Public Justice attorney Richard Webster told Radio Oklahoma News that “the polluters know very well that their activities will trigger earthquakes and yet they continue to inject large volumes of waste with impunity despite that knowledge.

“What we’re asking them for is to come down to a level where the injection does not induce earthquakes.”

Devon spokesman John Porretto told the AP it would be inappropriate to discuss the suit from the Sierra Club and Public Justice. The other companies didn’t immediately reply to requests for comment.

Many have criticized the state’s slow response to the regulation of wastewater injection. Al Jazeera America’s bombshell documentary, Earthquake State, exposed the maddening hurdles and bureaucracy that state scientists and regulators face in their efforts to halt the potential crisis and national security threat.

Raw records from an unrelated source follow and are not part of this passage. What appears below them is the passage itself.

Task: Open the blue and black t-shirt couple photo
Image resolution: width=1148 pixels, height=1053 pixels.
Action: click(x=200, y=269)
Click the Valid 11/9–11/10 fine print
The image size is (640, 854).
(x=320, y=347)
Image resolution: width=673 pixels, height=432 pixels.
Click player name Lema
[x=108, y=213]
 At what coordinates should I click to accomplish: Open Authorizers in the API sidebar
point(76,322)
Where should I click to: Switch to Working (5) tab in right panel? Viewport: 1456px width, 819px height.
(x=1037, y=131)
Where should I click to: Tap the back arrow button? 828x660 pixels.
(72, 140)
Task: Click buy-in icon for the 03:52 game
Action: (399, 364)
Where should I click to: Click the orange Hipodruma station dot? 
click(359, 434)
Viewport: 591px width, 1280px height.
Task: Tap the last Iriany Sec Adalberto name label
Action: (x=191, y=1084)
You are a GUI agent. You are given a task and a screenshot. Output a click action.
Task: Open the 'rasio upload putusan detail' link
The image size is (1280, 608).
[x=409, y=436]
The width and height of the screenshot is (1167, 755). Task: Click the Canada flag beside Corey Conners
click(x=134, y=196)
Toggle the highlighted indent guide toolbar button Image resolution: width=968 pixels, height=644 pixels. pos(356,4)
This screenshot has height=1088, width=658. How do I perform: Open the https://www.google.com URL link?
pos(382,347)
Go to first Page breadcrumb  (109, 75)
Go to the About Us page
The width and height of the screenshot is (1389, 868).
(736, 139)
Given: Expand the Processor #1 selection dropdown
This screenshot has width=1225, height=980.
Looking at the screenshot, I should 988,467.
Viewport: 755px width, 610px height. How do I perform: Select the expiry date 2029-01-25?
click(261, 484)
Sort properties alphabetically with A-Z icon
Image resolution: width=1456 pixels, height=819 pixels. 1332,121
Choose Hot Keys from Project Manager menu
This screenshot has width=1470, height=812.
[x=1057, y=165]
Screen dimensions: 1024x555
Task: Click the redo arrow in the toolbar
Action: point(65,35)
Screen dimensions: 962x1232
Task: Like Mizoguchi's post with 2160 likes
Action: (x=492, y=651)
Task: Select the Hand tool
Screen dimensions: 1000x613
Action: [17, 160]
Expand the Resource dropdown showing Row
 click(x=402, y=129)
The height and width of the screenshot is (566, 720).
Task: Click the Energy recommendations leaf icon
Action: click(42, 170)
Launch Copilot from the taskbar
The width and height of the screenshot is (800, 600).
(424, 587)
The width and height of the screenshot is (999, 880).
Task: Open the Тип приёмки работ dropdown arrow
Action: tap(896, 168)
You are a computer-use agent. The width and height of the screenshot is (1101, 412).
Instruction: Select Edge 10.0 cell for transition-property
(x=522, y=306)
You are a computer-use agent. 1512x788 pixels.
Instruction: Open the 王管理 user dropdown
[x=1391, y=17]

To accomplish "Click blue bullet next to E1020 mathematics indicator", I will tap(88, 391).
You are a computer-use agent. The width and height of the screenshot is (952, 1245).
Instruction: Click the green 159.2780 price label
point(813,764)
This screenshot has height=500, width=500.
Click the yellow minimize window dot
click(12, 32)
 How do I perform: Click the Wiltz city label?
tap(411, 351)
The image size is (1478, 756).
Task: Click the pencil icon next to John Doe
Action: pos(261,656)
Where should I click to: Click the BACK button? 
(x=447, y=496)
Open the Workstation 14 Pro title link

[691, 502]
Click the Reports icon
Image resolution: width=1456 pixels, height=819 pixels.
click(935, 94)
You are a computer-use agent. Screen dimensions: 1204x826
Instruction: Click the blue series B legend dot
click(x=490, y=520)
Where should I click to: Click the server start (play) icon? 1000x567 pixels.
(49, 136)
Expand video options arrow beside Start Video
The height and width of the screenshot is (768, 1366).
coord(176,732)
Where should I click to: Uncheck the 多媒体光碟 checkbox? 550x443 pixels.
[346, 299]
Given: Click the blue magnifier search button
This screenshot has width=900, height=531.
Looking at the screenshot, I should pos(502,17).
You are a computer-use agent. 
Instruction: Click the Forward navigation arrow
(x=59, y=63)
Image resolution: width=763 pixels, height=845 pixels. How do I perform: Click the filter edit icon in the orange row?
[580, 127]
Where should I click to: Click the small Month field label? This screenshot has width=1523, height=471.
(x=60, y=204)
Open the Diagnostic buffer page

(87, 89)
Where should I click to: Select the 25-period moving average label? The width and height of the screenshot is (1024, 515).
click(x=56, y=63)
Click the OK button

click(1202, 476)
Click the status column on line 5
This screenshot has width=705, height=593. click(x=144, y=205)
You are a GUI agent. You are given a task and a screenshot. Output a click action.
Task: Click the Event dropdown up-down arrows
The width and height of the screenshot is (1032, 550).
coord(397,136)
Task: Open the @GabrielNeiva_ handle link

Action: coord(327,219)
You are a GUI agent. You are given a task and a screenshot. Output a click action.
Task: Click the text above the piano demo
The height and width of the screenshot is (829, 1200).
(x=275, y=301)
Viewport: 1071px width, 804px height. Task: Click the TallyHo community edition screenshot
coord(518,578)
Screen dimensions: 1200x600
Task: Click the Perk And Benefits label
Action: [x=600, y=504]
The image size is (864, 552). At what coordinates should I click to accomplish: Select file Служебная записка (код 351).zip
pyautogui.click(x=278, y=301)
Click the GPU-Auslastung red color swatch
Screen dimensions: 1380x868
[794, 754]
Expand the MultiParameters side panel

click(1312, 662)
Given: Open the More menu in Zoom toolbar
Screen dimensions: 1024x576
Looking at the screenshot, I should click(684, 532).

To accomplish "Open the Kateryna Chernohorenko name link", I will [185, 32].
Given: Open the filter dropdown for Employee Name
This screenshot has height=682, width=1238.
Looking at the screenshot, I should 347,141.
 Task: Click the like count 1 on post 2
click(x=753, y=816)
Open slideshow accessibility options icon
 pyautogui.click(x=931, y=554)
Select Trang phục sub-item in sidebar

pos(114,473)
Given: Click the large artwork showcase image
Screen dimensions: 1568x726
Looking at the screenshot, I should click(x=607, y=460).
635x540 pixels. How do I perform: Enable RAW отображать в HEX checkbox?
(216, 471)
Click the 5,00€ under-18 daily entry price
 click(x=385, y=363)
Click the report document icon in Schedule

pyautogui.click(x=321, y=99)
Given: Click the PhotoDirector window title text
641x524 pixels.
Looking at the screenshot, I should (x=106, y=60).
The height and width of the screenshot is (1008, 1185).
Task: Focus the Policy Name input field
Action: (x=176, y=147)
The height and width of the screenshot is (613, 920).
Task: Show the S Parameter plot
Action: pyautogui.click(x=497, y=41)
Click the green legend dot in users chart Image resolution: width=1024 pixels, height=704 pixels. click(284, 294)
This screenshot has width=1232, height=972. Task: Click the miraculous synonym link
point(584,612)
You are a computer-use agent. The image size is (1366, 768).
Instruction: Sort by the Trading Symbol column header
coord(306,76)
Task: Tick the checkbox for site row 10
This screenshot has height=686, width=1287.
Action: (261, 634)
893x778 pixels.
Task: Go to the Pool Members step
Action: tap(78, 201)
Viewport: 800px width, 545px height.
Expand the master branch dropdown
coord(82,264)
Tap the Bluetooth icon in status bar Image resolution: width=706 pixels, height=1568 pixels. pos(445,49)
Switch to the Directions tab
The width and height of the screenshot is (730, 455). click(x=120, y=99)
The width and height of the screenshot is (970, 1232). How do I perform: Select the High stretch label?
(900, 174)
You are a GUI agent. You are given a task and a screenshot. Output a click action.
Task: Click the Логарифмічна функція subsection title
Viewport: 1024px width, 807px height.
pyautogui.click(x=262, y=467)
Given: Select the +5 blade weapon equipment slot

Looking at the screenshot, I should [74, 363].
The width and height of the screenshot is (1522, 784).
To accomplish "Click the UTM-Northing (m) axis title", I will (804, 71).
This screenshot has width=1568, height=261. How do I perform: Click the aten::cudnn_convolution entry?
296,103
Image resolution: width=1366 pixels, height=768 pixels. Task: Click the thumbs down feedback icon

As the quakes continue to strike the state with increasing frequency, Oklahoma Gov. Mary Fallin ordered $1.4 million in emergency funds for earthquake research during her annual State of the State last month.

“I’m committed to funding seismic research, bringing on line advanced technology and more staff to fully support our regulators at they take meaningful action on earthquakes,” she said in a statement.

The Sierra Club and Public Justice have joined the mounting lawsuits against energy companies. Last month, 14 residents of Edmond, Oklahoma filed suit against 12 “reckless” energy companies, claiming their fracking operations caused the state’s string of earthquakes.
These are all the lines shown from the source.